» Instrucciones de la tarea: Retoma el texto sobre el listado de deudores de Hacienda y continúalo a partir de su última oración.

» Fragmento de lectura:

----------

Digresiones aparte, una actuación administrativa mendaz es siempre más habitual cuando el legislador no ha atinado en la redacción del precepto a aplicar. Paradigma de ello es el famoso listado de deudores -que no de morosos- y defraudadores, configurado por la ley 34/2015 como una medida educativa (sic), lo que ha llevado a Gandarias Cebrián a preguntarse en su blog por el posible conflicto de intereses entre las carteras de Hacienda y de Educación.
Así, para que un contribuyente aparezca en la lista del oprobio, ha de tener una deuda superior al millón de euros por cualquier concepto tributario en una fecha determinada y que no se encuentre pagado en voluntaria, por lo que “no se incluirán aquellas deudas y sanciones tributarias que se encuentren aplazadas o suspendidas”. Transcribo este último condicionante pues su lectura por alguna Delegación de la AEAT dio lugar a que aparecieran en el listado denigratorio ciudadanos que, habiendo solicitado en plazo voluntario un aplazamiento o la suspensión de sus deudas, la concesión o denegación de dicha súplica se encontraba en el aire, es decir, en tramitación.
Esta práctica fue impugnada como vía de hecho por parte de una sociedad mercantil a quien, para mayor dislate, la Administración le había finalmente concedido el aplazamiento, antes de que el listado aún hubo sido objeto de publicación oficial.
La Administración rehusó contestar al requerimiento efectuado por el ciudadano y éste acudió a la vía judicial en defensa de su honor, solicitando como medida cautelar la eliminación de su nombre del oprobioso listado. Dejando a un lado los avatares de la pieza separada, de los que ya hablé en una revista científica, la Audiencia Nacional dictó sentencia el 9/2/17 en la que considera que esta práctica comportaría la consumación de una vulneración del honor -más que de la propia imagen- de la recurrente, pues la improcedencia de su inclusión en la lista resulta “patente”.

----------

» Extracto de datos:
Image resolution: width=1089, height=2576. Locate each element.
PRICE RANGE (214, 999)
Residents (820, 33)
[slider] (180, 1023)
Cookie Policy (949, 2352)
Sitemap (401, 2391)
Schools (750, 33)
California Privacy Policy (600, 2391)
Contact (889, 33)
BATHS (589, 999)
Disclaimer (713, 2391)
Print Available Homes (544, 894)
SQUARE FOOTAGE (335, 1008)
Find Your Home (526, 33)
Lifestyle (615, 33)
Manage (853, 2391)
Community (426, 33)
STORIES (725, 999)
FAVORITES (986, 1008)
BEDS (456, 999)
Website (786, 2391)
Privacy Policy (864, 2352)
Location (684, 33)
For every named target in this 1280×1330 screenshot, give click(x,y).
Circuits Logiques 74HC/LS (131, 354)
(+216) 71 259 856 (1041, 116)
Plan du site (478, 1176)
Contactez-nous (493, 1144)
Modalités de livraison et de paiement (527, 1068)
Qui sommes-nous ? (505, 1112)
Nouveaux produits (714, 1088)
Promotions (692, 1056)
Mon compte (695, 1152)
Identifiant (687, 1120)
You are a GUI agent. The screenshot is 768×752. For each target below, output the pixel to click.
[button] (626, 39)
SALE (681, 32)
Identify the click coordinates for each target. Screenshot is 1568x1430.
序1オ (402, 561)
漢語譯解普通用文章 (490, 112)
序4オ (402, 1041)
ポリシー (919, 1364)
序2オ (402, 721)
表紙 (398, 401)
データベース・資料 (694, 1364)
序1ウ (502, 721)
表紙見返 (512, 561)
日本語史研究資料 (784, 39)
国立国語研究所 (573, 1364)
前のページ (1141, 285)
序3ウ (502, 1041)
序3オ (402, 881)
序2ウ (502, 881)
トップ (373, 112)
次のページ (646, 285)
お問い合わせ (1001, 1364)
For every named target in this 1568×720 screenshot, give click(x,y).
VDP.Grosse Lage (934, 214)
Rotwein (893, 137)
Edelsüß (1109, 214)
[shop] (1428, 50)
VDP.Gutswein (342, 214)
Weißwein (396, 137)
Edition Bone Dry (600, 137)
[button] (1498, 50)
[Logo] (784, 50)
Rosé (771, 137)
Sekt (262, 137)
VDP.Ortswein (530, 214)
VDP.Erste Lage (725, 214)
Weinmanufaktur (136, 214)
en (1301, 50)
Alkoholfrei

----------

» Resultado del ejercicio:
El juzgador ni siquiera entra en el pantanoso terreno de delimitar los contornos del precepto en cuestión, nada claros, sino que parte de la base de que cuando una deuda está en trámite de suspensión o aplazamiento, no está en periodo ejecutivo y, por ende, de ninguna de las maneras cabe penalizar al contribuyente que cumple –con una deuda en estado de latencia- con la inclusión en un listado con caracteres cuasi sancionadores.
Bien está lo que bien acaba, y parece que en este supuesto sí que la conflictividad se ha terminado pues, en ulteriores asuntos similares, la Abogacía del Estado se ha allanado a las pretensiones de otros reclamantes. Ello no obstante, seguiremos sin conocer si esta mala praxis deriva de una lectura errónea, interesada o contumaz de la ley por parte de la Administración.
Mi recuerdo para Fernando Blázquez, inspector de Tributos y profesor de IVA inolvidable: gracias a tu heterodoxia aprendí un tributo tan complejo como el IVA y, lo que es más importante, aprehendí cómo enseñar IVA.
Publicado el 13 de octubre de 2017 en Iuris & Lex -elEconomista-.